Na comunicação, os grupos sugeriram a produção de materiais pedagógicos, panfletos, cards, divulgação de tecnologias e informações sobre produções agroecológicas e o monitoramento e denúncias sobre a contaminação por agrotóxicos. No campo da incidência, foi sugerida a realização de audiência pública para pautar a criação de projetos de lei que protejam os povos e comunidades da contaminação, que proíbam a pulverização aérea e a isenção de impostos para agrotóxicos.
Recomendações ao poder público
No fim do dia, a atividade de encerramento focou na construção de recomendações gerais aos órgãos responsáveis e ao Congresso Nacional no sentido do combate à contaminação dos povos e comunidades pelo agrotóxico das monoculturas.
Mariana Pontes, da secretaria executiva da Campanha Nacional em Defesa do Cerrado, e Juliana Acosta, representante da Campanha Permanente Contra os Agrotóxicos e Pela Vida, expuseram e debateram as recomendações construídas ao longo de processos coletivos pelas duas campanhas. Esta última atividade teve como objetivo preparar a Audiência Pública na Câmara dos Deputados realizada na manhã de hoje.
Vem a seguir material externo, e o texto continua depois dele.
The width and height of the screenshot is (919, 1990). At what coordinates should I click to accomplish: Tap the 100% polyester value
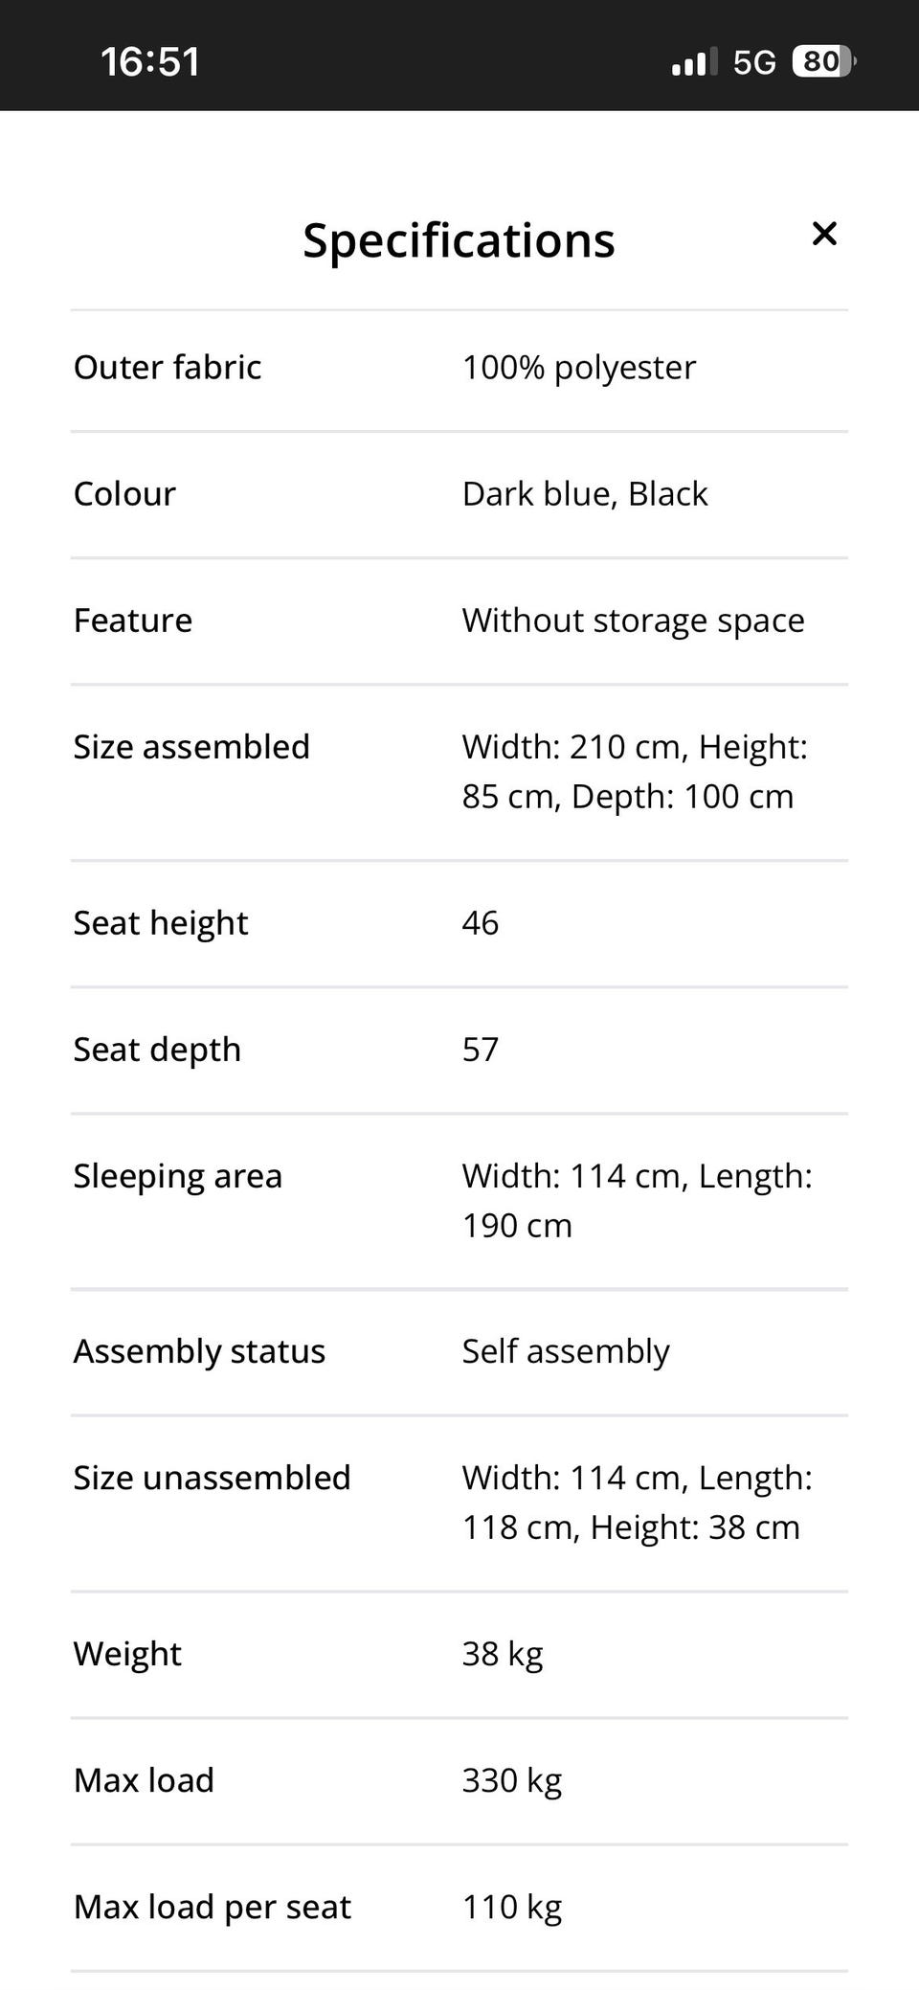578,368
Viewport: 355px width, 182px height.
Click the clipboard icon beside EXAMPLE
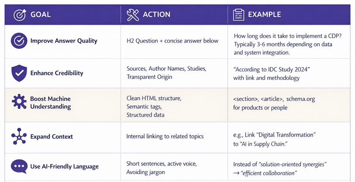coord(238,15)
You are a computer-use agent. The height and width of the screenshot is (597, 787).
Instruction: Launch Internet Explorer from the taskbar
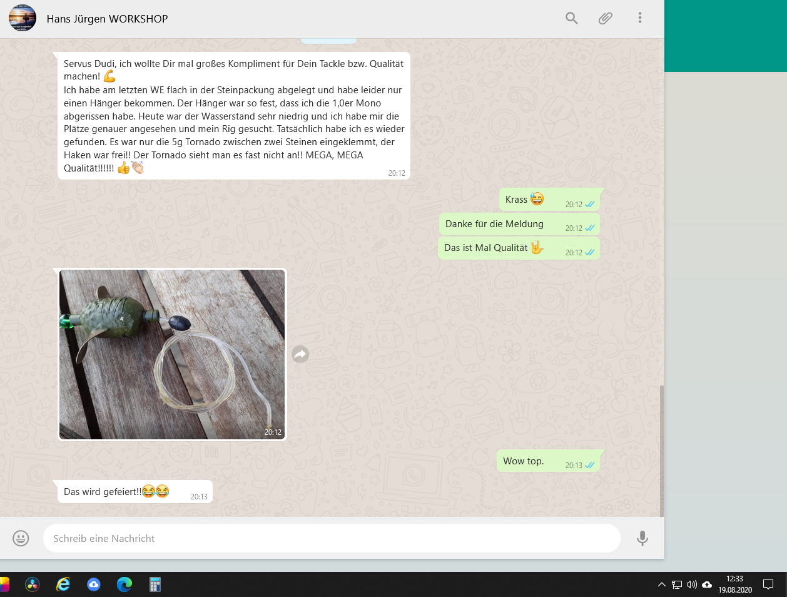tap(63, 584)
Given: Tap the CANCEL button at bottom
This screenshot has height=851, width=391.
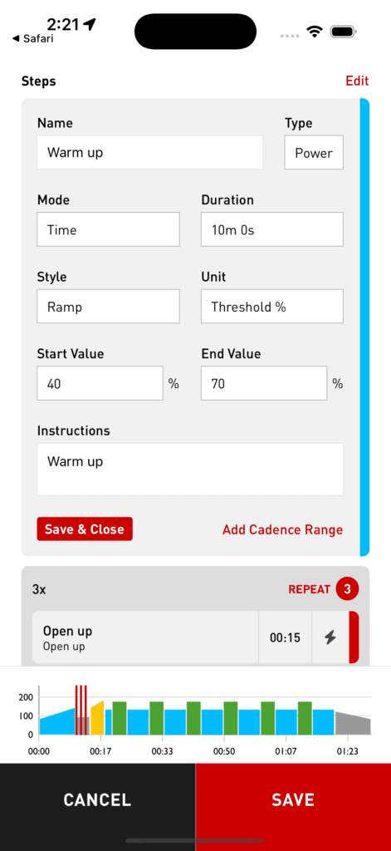Looking at the screenshot, I should pos(98,800).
As três atividades fizeram parte do "Seminário de Convergência: Agrotóxicos como armas químicas nos territórios do Cerrado", realizado em Brasília entre os dias 30 e 31 de maio e 1 de junho pela Campanha Nacional em Defesa do Cerrado, Campanha Permanente Contra os Agrotóxicos e Pela Vida e pela Comissão Pastoral da Terra (CPT).